A pressão da grande mídia é complementar àquela do mercado financeiro, o quinto poder da República: dólar e Bolsas oscilam em razão da possibilidade de eleição de Jair Bolsonaro. E como se coordenados ao ataque especulativo, os editoriais da quinta-feira 13 dos três jornais de maior circulação atacaram a “incerteza” de um governo Haddad. Enquanto o Estadão pintou o apocalipse caso a democracia brasileira não confirme as preferências dos acionistas do jornal, a Folha aludiu a um novo “estelionato eleitoral” e o Globo seguiu a linha das entrevistas da GloboNews.

Com o subtítulo “ungido, o candidato tem de esclarecer se seguirá de fato políticas que geraram a crise”, o editorial do Globo repetiu que “o erro do lulopetismo na manutenção da gastança foi tão grande que, uma década depois, o Brasil ainda patina. Haddad precisa logo se definir na campanha sobre a agenda econômica.”

O objetivo evidente da especulação do quarto e do quinto poderes é senão emplacar o nome do ministro da fazenda de um eventual governo Haddad, comprometê-lo com a agenda de restauração da confiança do mercado por meio da austeridade.
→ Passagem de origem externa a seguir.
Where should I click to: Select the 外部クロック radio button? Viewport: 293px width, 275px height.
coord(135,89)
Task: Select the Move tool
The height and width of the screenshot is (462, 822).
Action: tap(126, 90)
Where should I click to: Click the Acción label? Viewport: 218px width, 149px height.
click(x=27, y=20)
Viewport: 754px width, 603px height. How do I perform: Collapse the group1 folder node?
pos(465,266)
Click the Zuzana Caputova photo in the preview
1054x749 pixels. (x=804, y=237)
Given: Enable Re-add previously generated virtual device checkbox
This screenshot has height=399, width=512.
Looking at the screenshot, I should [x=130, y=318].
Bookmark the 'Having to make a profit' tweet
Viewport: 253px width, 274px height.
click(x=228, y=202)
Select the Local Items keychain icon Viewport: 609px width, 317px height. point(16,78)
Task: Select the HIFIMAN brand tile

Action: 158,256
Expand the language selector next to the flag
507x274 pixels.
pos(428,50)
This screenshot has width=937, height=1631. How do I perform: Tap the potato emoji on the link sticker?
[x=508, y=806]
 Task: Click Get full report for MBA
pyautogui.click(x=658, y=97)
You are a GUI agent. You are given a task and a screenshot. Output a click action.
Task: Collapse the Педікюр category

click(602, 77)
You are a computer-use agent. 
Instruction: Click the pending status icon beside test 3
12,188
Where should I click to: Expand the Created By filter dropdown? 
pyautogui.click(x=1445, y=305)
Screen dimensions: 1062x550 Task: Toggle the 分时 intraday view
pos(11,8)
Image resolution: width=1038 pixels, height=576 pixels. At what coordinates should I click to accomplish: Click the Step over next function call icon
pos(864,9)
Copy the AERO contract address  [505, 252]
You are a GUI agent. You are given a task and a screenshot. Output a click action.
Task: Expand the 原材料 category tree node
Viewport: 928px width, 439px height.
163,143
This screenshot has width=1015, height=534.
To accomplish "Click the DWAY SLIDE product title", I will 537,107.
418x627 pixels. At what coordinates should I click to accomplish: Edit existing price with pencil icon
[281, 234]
Que o “mercado” financia a nova direita no Brasil e na América Latina e abraça, por meio de Paulo Guedes, a candidatura de Bolsonaro, não é novidade. No limite, quer que militares dispostos a abraçar a causa neoliberal e ceder a soberania nacional, a base de Alcântara e a Petrobras funcionem mais uma vez como árbitros da democracia brasileira. Agora como uma espécie de sexto poder em nome da globalização.

No neoliberalismo, o compromisso do capitalismo com a democracia é contingente, não obrigatório. A aliança entre o general Pinochet, Milton Friedman e Friedrich Hayek  não foi um acidente. A mídia brasileira também tem um histórico no mínimo ambíguo com a democracia, vide o apoio aberto ao golpe de 1964.

O povo brasileiro rejeitou o neoliberalismo de FHC e Temer, que agora é vendido escondido no meio do pacote de combate ao crime, à corrupção e à insegurança nas grandes cidades. Como o Poder Judiciário desrespeitou ritos e prazos para tirar Lula das eleições, resta esperar que as redes sociais protejam a democracia e desmontem as acusações sem prova material que a Lava Jato provavelmente entregará ao Jornal Nacional às vésperas das eleições, como em 2014.

Infelizmente, não é improvável que o terceiro, o quarto, o quinto e o sexto poderes se alinhem em defesa do fascismo neoliberal ou do neoliberalismo fascista de Bolsonaro.